→ GIVEN INFORMATION
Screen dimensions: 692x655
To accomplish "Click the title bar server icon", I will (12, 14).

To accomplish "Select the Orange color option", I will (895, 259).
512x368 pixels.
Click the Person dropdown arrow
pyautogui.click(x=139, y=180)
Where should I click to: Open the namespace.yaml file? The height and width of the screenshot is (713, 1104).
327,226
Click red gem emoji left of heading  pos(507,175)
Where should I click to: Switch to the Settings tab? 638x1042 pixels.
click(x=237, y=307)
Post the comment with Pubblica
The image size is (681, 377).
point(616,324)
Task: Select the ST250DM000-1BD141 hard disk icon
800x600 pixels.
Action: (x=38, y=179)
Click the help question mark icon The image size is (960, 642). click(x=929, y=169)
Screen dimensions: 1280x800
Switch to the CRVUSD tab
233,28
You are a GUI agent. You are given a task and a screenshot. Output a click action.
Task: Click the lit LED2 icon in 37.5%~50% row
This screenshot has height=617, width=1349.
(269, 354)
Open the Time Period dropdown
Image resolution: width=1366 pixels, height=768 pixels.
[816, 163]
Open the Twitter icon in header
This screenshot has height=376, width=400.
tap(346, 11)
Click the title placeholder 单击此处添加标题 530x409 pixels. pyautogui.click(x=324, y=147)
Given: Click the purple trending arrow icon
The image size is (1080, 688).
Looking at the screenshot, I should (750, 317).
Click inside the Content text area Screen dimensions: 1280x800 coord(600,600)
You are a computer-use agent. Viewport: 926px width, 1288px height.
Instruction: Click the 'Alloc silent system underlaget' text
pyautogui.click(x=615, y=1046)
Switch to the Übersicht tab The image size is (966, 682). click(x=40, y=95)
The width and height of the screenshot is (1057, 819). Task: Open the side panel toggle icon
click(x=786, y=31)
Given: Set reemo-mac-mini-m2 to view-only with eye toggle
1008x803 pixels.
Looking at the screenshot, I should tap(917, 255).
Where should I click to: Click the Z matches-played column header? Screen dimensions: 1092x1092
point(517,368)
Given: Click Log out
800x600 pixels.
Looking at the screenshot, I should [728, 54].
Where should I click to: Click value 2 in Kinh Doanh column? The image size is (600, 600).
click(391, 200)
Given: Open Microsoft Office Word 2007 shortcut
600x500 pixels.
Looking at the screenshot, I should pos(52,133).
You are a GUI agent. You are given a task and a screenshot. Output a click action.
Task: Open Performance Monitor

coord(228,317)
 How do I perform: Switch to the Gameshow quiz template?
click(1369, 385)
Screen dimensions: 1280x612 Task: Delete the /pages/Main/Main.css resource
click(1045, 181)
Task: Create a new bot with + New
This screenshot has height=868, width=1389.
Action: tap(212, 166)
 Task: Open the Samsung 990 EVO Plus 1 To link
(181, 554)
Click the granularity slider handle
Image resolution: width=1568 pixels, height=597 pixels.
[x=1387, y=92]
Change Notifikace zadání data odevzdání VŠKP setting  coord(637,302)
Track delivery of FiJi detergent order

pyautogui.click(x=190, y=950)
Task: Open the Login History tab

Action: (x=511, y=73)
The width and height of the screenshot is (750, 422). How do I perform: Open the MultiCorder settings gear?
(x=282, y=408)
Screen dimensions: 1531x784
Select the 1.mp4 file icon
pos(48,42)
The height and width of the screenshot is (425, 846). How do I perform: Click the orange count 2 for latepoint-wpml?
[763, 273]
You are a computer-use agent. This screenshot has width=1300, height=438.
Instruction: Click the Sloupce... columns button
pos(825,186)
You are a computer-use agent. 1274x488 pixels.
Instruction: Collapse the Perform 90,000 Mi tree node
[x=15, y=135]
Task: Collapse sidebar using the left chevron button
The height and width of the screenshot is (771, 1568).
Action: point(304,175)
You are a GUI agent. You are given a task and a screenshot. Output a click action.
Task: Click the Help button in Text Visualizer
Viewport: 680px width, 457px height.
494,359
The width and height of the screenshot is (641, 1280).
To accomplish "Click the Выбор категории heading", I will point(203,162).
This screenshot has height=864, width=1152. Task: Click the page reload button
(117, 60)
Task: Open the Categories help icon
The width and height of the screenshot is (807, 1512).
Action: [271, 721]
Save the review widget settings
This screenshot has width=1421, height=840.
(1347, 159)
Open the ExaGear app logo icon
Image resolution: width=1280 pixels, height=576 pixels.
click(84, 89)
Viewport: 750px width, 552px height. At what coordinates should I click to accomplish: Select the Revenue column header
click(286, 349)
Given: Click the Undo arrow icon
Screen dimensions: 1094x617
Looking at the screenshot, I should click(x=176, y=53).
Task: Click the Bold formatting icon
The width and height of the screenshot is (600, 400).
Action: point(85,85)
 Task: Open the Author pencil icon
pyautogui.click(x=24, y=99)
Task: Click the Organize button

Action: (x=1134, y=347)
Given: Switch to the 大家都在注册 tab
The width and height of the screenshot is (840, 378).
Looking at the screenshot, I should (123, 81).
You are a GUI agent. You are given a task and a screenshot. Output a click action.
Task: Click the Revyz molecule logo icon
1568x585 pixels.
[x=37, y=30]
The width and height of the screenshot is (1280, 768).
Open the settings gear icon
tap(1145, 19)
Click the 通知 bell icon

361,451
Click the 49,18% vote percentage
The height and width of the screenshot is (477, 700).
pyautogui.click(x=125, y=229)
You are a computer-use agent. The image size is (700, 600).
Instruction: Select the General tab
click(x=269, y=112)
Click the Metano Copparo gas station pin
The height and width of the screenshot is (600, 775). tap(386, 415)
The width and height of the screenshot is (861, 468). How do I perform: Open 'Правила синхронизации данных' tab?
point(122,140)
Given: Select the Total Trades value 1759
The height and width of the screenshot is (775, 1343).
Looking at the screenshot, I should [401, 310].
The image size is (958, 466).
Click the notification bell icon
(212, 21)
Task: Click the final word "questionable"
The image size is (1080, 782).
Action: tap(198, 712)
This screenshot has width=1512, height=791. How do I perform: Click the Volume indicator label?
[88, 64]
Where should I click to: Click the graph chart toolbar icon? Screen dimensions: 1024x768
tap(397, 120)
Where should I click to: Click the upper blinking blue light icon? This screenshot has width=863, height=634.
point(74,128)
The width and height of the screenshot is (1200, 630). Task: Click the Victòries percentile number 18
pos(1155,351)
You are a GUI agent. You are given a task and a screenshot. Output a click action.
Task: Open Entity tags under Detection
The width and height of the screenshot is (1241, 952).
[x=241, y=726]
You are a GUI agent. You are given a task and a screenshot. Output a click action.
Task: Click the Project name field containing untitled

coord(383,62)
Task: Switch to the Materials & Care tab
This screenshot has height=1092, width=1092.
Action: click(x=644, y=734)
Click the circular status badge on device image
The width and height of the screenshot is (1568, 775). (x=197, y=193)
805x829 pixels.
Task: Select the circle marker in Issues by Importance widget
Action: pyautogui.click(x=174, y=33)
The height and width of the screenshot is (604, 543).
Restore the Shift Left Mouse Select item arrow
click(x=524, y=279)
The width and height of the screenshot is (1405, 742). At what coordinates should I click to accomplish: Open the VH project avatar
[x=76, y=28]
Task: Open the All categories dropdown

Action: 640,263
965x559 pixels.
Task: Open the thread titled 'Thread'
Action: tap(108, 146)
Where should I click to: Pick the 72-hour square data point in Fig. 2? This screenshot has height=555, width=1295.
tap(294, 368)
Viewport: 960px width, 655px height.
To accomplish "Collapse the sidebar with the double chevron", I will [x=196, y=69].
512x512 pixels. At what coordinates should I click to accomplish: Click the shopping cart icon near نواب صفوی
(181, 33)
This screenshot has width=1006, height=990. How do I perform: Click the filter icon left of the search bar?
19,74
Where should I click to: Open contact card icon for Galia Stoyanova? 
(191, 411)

→ THE PROBLEM
The output is every entry, printed exactly as it reads.

→ ANSWER TO THIS TASK
Screen dimensions: 692x655
To accomplish "Click the title bar server icon", I will (12, 14).

To accomplish "Select the Orange color option", I will (895, 259).
512x368 pixels.
Click the Person dropdown arrow
pyautogui.click(x=139, y=180)
Where should I click to: Open the namespace.yaml file? The height and width of the screenshot is (713, 1104).
327,226
Click red gem emoji left of heading  pos(507,175)
Where should I click to: Switch to the Settings tab? 638x1042 pixels.
click(x=237, y=307)
Post the comment with Pubblica
The image size is (681, 377).
point(616,324)
Task: Select the ST250DM000-1BD141 hard disk icon
800x600 pixels.
Action: (x=38, y=179)
Click the help question mark icon The image size is (960, 642). click(x=929, y=169)
Screen dimensions: 1280x800
Switch to the CRVUSD tab
233,28
You are a GUI agent. You are given a task and a screenshot. Output a click action.
Task: Click the lit LED2 icon in 37.5%~50% row
This screenshot has height=617, width=1349.
(269, 354)
Open the Time Period dropdown
Image resolution: width=1366 pixels, height=768 pixels.
[816, 163]
Open the Twitter icon in header
This screenshot has height=376, width=400.
tap(346, 11)
Click the title placeholder 单击此处添加标题 530x409 pixels. pyautogui.click(x=324, y=147)
Given: Click the purple trending arrow icon
The image size is (1080, 688).
Looking at the screenshot, I should (750, 317).
Click inside the Content text area Screen dimensions: 1280x800 coord(600,600)
You are a computer-use agent. Viewport: 926px width, 1288px height.
Instruction: Click the 'Alloc silent system underlaget' text
pyautogui.click(x=615, y=1046)
Switch to the Übersicht tab The image size is (966, 682). click(x=40, y=95)
The width and height of the screenshot is (1057, 819). Task: Open the side panel toggle icon
click(x=786, y=31)
Given: Set reemo-mac-mini-m2 to view-only with eye toggle
1008x803 pixels.
Looking at the screenshot, I should tap(917, 255).
Where should I click to: Click the Z matches-played column header? Screen dimensions: 1092x1092
point(517,368)
Given: Click Log out
800x600 pixels.
Looking at the screenshot, I should [728, 54].
Where should I click to: Click value 2 in Kinh Doanh column? The image size is (600, 600).
click(391, 200)
Given: Open Microsoft Office Word 2007 shortcut
600x500 pixels.
Looking at the screenshot, I should pos(52,133).
You are a GUI agent. You are given a task and a screenshot. Output a click action.
Task: Open Performance Monitor

coord(228,317)
 How do I perform: Switch to the Gameshow quiz template?
click(1369, 385)
Screen dimensions: 1280x612 Task: Delete the /pages/Main/Main.css resource
click(1045, 181)
Task: Create a new bot with + New
This screenshot has height=868, width=1389.
Action: tap(212, 166)
 Task: Open the Samsung 990 EVO Plus 1 To link
(181, 554)
Click the granularity slider handle
Image resolution: width=1568 pixels, height=597 pixels.
[x=1387, y=92]
Change Notifikace zadání data odevzdání VŠKP setting  coord(637,302)
Track delivery of FiJi detergent order

pyautogui.click(x=190, y=950)
Task: Open the Login History tab

Action: (x=511, y=73)
The width and height of the screenshot is (750, 422). How do I perform: Open the MultiCorder settings gear?
(x=282, y=408)
Screen dimensions: 1531x784
Select the 1.mp4 file icon
pos(48,42)
The height and width of the screenshot is (425, 846). How do I perform: Click the orange count 2 for latepoint-wpml?
[763, 273]
You are a computer-use agent. This screenshot has width=1300, height=438.
Instruction: Click the Sloupce... columns button
pos(825,186)
You are a computer-use agent. 1274x488 pixels.
Instruction: Collapse the Perform 90,000 Mi tree node
[x=15, y=135]
Task: Collapse sidebar using the left chevron button
The height and width of the screenshot is (771, 1568).
Action: point(304,175)
You are a GUI agent. You are given a task and a screenshot. Output a click action.
Task: Click the Help button in Text Visualizer
Viewport: 680px width, 457px height.
494,359
The width and height of the screenshot is (641, 1280).
To accomplish "Click the Выбор категории heading", I will point(203,162).
This screenshot has height=864, width=1152. Task: Click the page reload button
(117, 60)
Task: Open the Categories help icon
The width and height of the screenshot is (807, 1512).
Action: [271, 721]
Save the review widget settings
This screenshot has width=1421, height=840.
(1347, 159)
Open the ExaGear app logo icon
Image resolution: width=1280 pixels, height=576 pixels.
click(84, 89)
Viewport: 750px width, 552px height. At what coordinates should I click to accomplish: Select the Revenue column header
click(286, 349)
Given: Click the Undo arrow icon
Screen dimensions: 1094x617
Looking at the screenshot, I should click(x=176, y=53).
Task: Click the Bold formatting icon
The width and height of the screenshot is (600, 400).
Action: point(85,85)
 Task: Open the Author pencil icon
pyautogui.click(x=24, y=99)
Task: Click the Organize button

Action: (x=1134, y=347)
Given: Switch to the 大家都在注册 tab
The width and height of the screenshot is (840, 378).
Looking at the screenshot, I should (123, 81).
You are a GUI agent. You are given a task and a screenshot. Output a click action.
Task: Click the Revyz molecule logo icon
1568x585 pixels.
[x=37, y=30]
The width and height of the screenshot is (1280, 768).
Open the settings gear icon
tap(1145, 19)
Click the 通知 bell icon

361,451
Click the 49,18% vote percentage
The height and width of the screenshot is (477, 700).
pyautogui.click(x=125, y=229)
You are a computer-use agent. The image size is (700, 600).
Instruction: Select the General tab
click(x=269, y=112)
Click the Metano Copparo gas station pin
The height and width of the screenshot is (600, 775). tap(386, 415)
The width and height of the screenshot is (861, 468). How do I perform: Open 'Правила синхронизации данных' tab?
point(122,140)
Given: Select the Total Trades value 1759
The height and width of the screenshot is (775, 1343).
Looking at the screenshot, I should [401, 310].
The image size is (958, 466).
Click the notification bell icon
(212, 21)
Task: Click the final word "questionable"
The image size is (1080, 782).
Action: tap(198, 712)
This screenshot has width=1512, height=791. How do I perform: Click the Volume indicator label?
[88, 64]
Where should I click to: Click the graph chart toolbar icon? Screen dimensions: 1024x768
tap(397, 120)
Where should I click to: Click the upper blinking blue light icon? This screenshot has width=863, height=634.
point(74,128)
The width and height of the screenshot is (1200, 630). Task: Click the Victòries percentile number 18
pos(1155,351)
You are a GUI agent. You are given a task and a screenshot. Output a click action.
Task: Open Entity tags under Detection
The width and height of the screenshot is (1241, 952).
[x=241, y=726]
You are a GUI agent. You are given a task and a screenshot. Output a click action.
Task: Click the Project name field containing untitled

coord(383,62)
Task: Switch to the Materials & Care tab
This screenshot has height=1092, width=1092.
Action: click(x=644, y=734)
Click the circular status badge on device image
The width and height of the screenshot is (1568, 775). (x=197, y=193)
805x829 pixels.
Task: Select the circle marker in Issues by Importance widget
Action: pyautogui.click(x=174, y=33)
The height and width of the screenshot is (604, 543).
Restore the Shift Left Mouse Select item arrow
click(x=524, y=279)
The width and height of the screenshot is (1405, 742). At what coordinates should I click to accomplish: Open the VH project avatar
[x=76, y=28]
Task: Open the All categories dropdown

Action: 640,263
965x559 pixels.
Task: Open the thread titled 'Thread'
Action: tap(108, 146)
Where should I click to: Pick the 72-hour square data point in Fig. 2? This screenshot has height=555, width=1295.
tap(294, 368)
Viewport: 960px width, 655px height.
To accomplish "Collapse the sidebar with the double chevron", I will [x=196, y=69].
512x512 pixels. At what coordinates should I click to accomplish: Click the shopping cart icon near نواب صفوی
(181, 33)
This screenshot has width=1006, height=990. How do I perform: Click the filter icon left of the search bar?
19,74
Where should I click to: Open contact card icon for Galia Stoyanova? 
(191, 411)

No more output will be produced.